Introducing The FFVII Letters!
Written By mista sense on Tuesday, March 22, 2011 | 5:48 AM
I really dislike the idea that in order to be knowledgeable on games, you must have played every game. There are certainly gaps in my lexicon, and I keep quiet about them because there's nothing more I loathe than someone agape, demanding of me, "you never played [that]?! How are you a game journalist" and blah blah blah.
I never thought I'd pull that one on someone else, but when I found out my friend, talented fellow writer Kirk Hamilton, had never played Final Fantasy VII I was pretty much like dude wtf is yr prob fix this now bro (yes, that's kind of how we talk to each other).
Fortunately, rather than tell me to step the eff off, Kirk agreed to launch into a letter series with me which he's running over at Paste Magazine, where he is games editor.
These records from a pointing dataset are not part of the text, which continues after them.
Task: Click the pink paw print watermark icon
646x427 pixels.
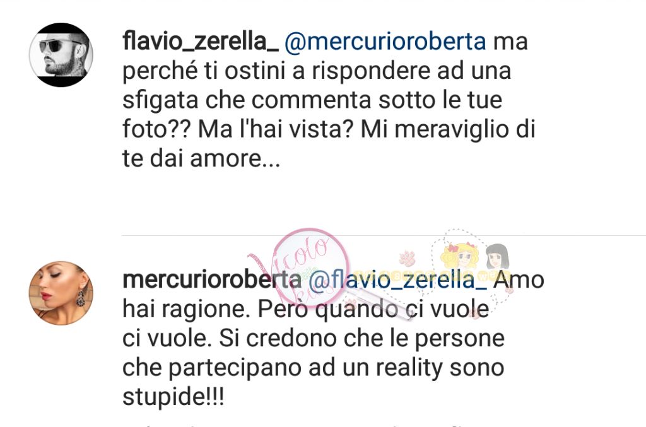Action: coord(408,259)
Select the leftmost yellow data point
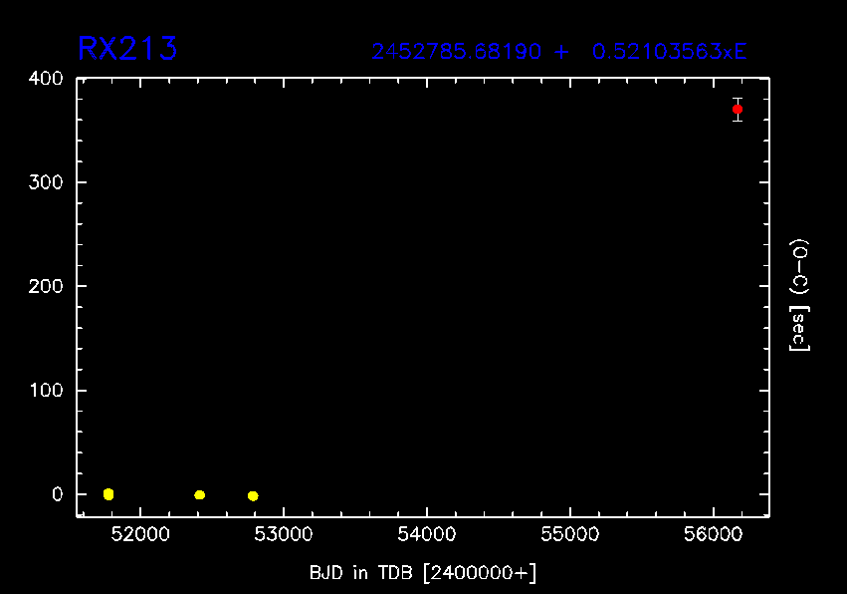The height and width of the screenshot is (594, 847). (108, 494)
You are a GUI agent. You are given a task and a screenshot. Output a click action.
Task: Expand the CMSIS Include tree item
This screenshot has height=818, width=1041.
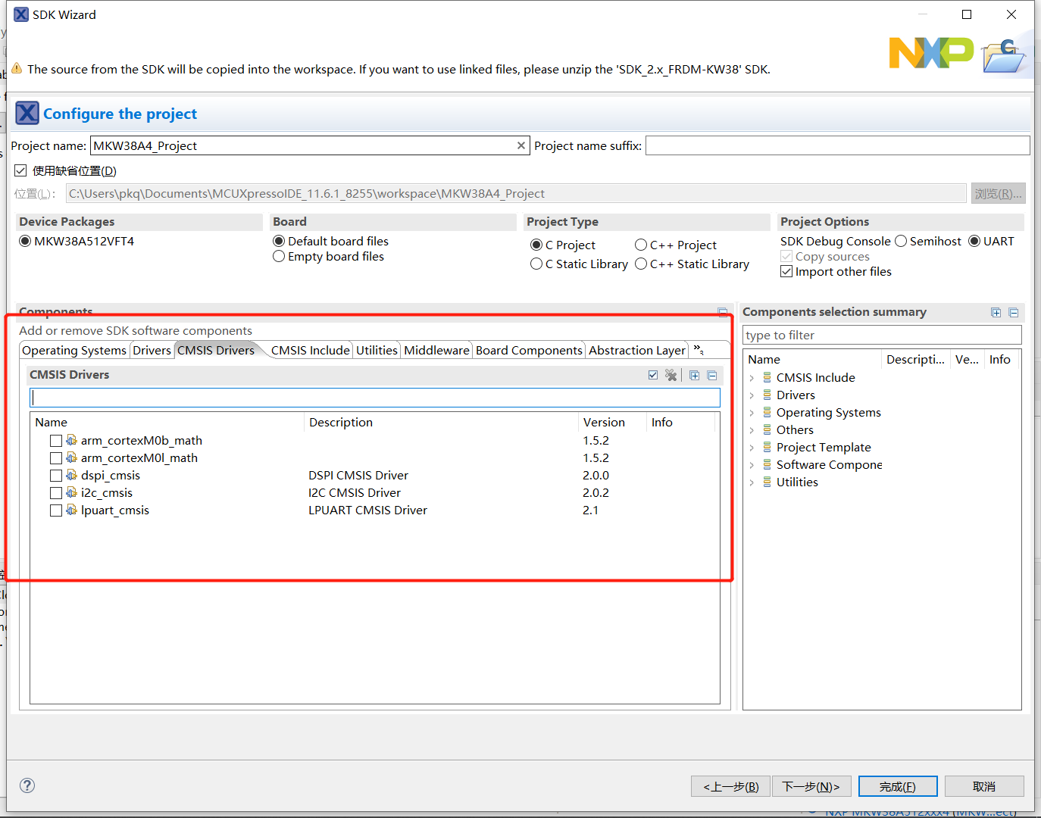tap(752, 377)
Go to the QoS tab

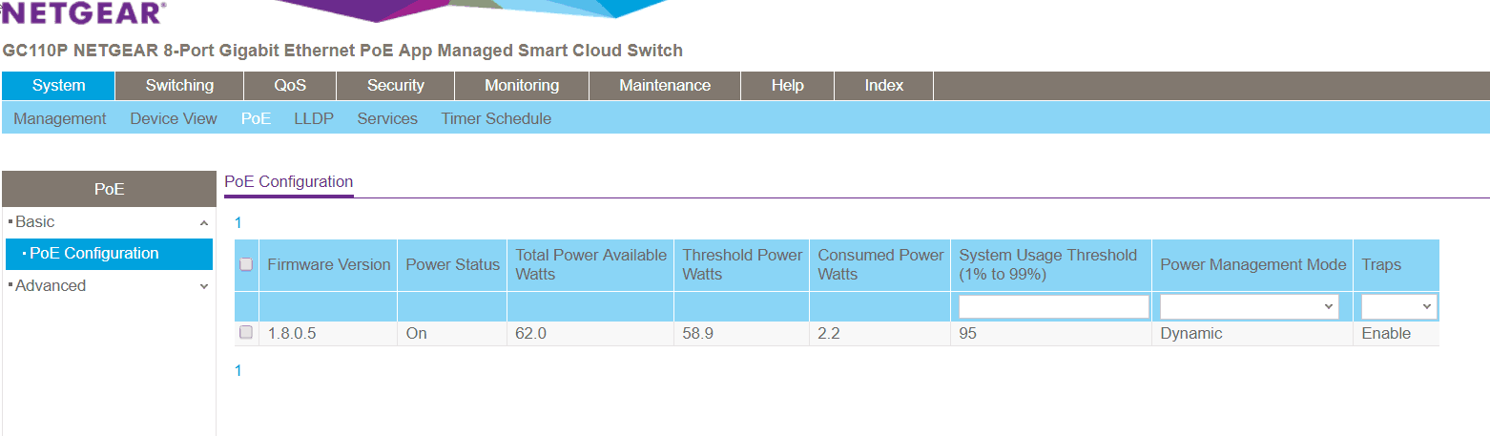(290, 85)
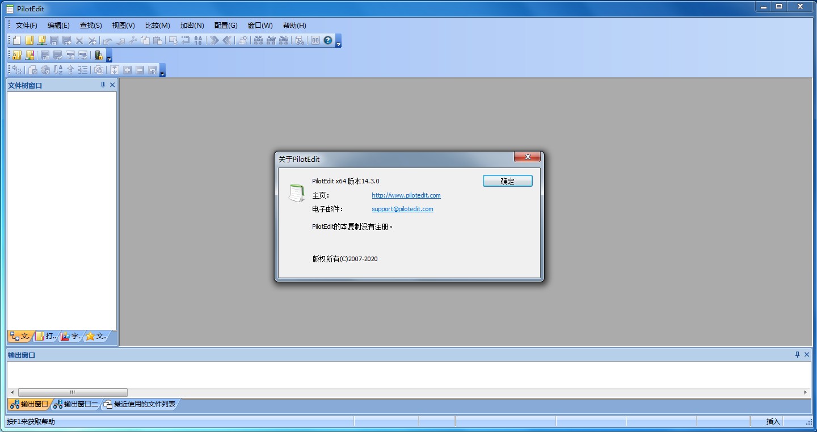Click the Save file disk icon
Image resolution: width=817 pixels, height=432 pixels.
53,41
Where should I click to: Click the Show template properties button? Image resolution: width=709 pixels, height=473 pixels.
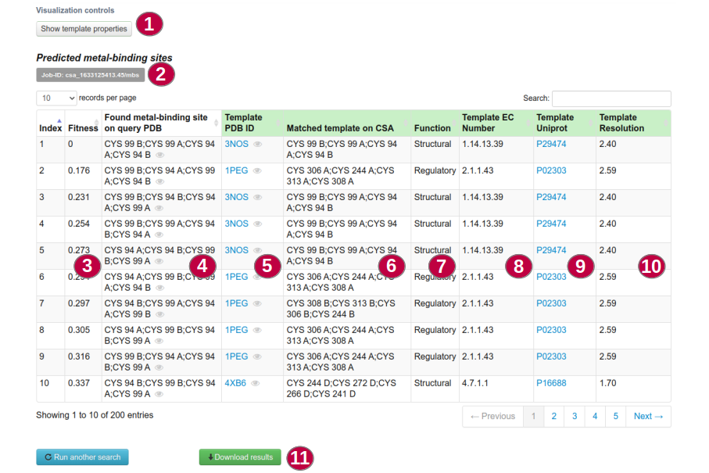coord(83,29)
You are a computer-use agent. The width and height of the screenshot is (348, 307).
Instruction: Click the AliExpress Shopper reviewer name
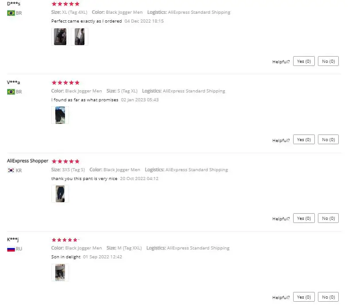pos(27,161)
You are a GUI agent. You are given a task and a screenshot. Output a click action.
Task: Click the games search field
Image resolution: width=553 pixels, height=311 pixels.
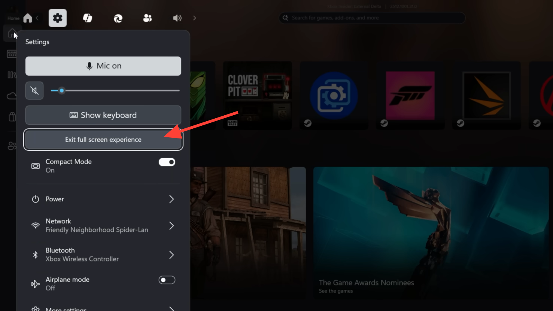[372, 18]
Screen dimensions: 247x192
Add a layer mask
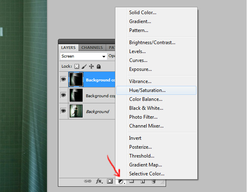coord(110,181)
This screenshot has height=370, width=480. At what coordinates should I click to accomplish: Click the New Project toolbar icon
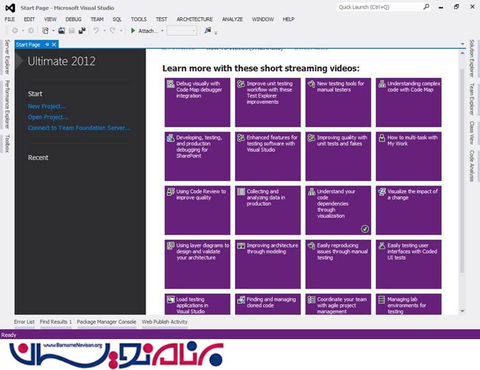(46, 31)
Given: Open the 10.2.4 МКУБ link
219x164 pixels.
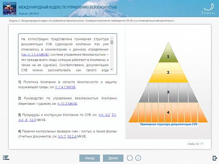Looking at the screenshot, I should click(x=72, y=136).
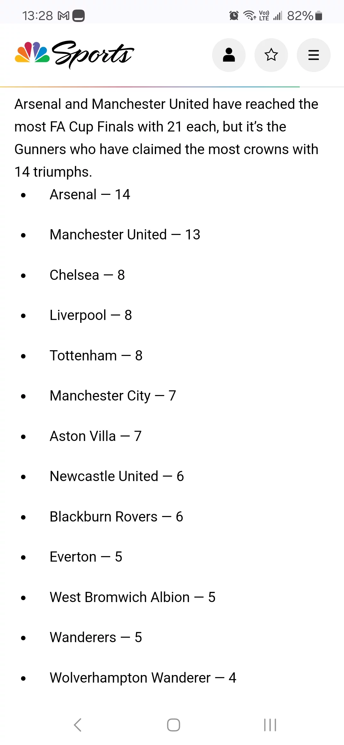Tap the clock showing 13:28

(x=38, y=16)
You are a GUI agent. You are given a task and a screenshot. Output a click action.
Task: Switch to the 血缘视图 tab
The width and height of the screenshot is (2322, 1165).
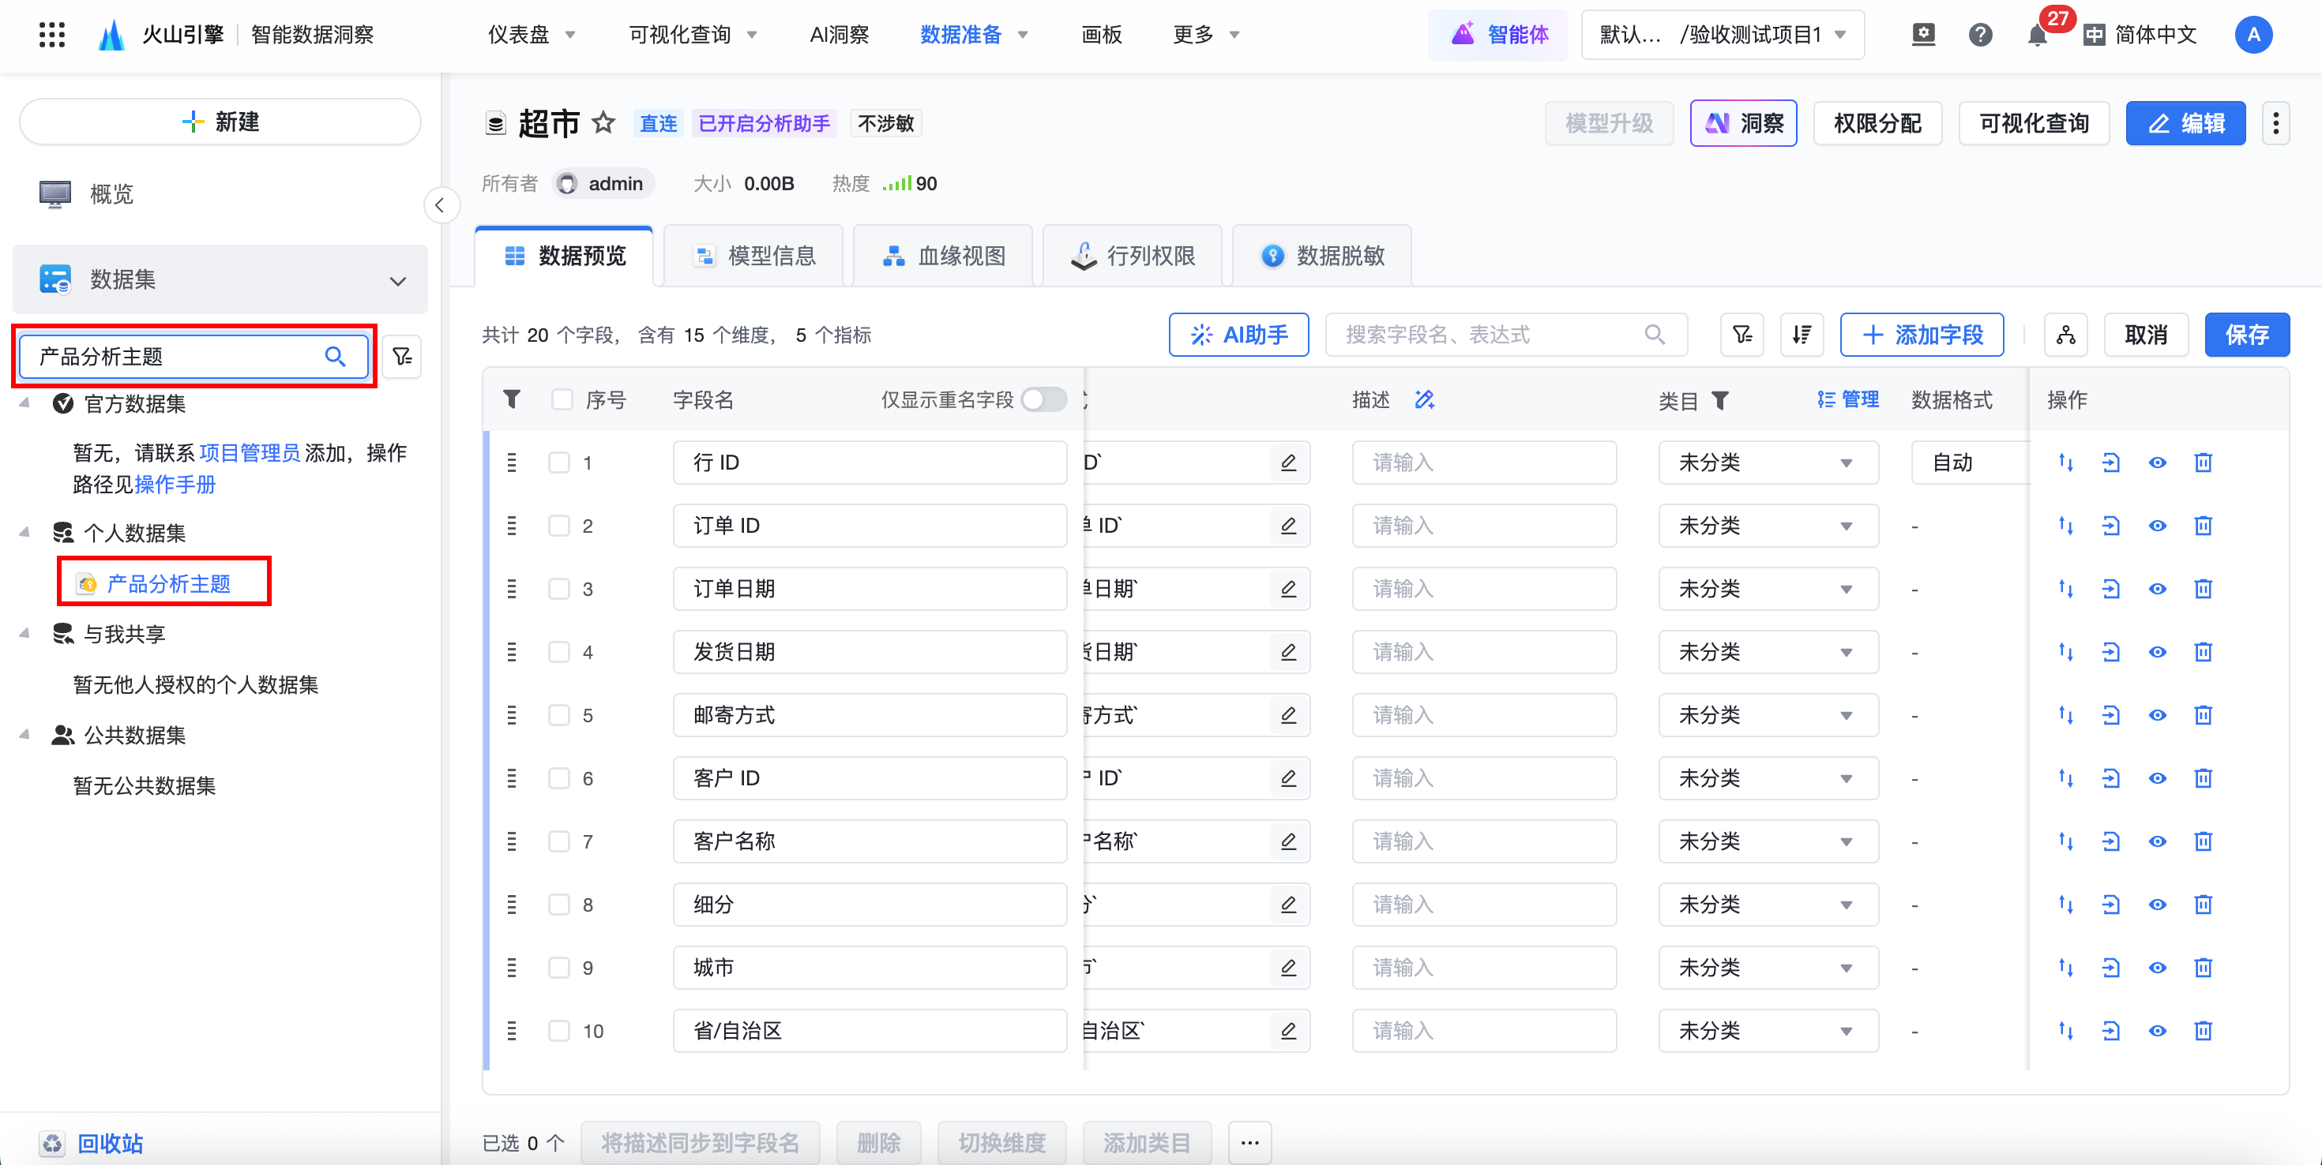[x=945, y=256]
In part one, we discuss initial perceptions from his fresh perspective, and in part two, we discuss a bit about the characters and why abstraction makes the world feel real [edit: part 3 is also up] -- follow official index here!)
I know it's tempting to think of FFVII as something that's "been done", but it's fascinating to see an adult gamer discover it for the first time, independent of the climate in which it was originally released, divorced from the fanboyism. I also think everyone who was an FFVII teen should endeavor to replay the game as an adult, as I'm doing -- ideas on who we are now and where we came from help illuminate why a game where everyone had giant hair made a genuine emotional impact on an entire generation.
And for both of us it's making us consider the state of RPGs in 2011, what Westernization has done, and what we might have lost in the march toward streamlined design and better graphics.